** Data to use **
——
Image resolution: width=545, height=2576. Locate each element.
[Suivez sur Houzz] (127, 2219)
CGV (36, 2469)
——
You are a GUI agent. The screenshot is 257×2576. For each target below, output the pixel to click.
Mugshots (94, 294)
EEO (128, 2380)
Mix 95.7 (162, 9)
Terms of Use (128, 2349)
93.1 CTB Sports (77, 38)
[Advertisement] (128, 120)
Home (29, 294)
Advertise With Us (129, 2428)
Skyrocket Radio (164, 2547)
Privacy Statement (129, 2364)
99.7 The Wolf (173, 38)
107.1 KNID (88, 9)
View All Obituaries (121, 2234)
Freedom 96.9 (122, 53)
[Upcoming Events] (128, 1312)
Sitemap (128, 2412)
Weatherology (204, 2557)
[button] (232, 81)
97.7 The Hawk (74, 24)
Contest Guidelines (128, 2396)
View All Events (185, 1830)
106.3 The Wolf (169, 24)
——
Could you return exactly the lines above from the line with "93.1 CTB Sports (77, 38)" to the line with "106.3 The Wolf (169, 24)", both included, and nothing else?

93.1 CTB Sports (77, 38)
[Advertisement] (128, 120)
Home (29, 294)
Advertise With Us (129, 2428)
Skyrocket Radio (164, 2547)
Privacy Statement (129, 2364)
99.7 The Wolf (173, 38)
107.1 KNID (88, 9)
View All Obituaries (121, 2234)
Freedom 96.9 (122, 53)
[Upcoming Events] (128, 1312)
Sitemap (128, 2412)
Weatherology (204, 2557)
[button] (232, 81)
97.7 The Hawk (74, 24)
Contest Guidelines (128, 2396)
View All Events (185, 1830)
106.3 The Wolf (169, 24)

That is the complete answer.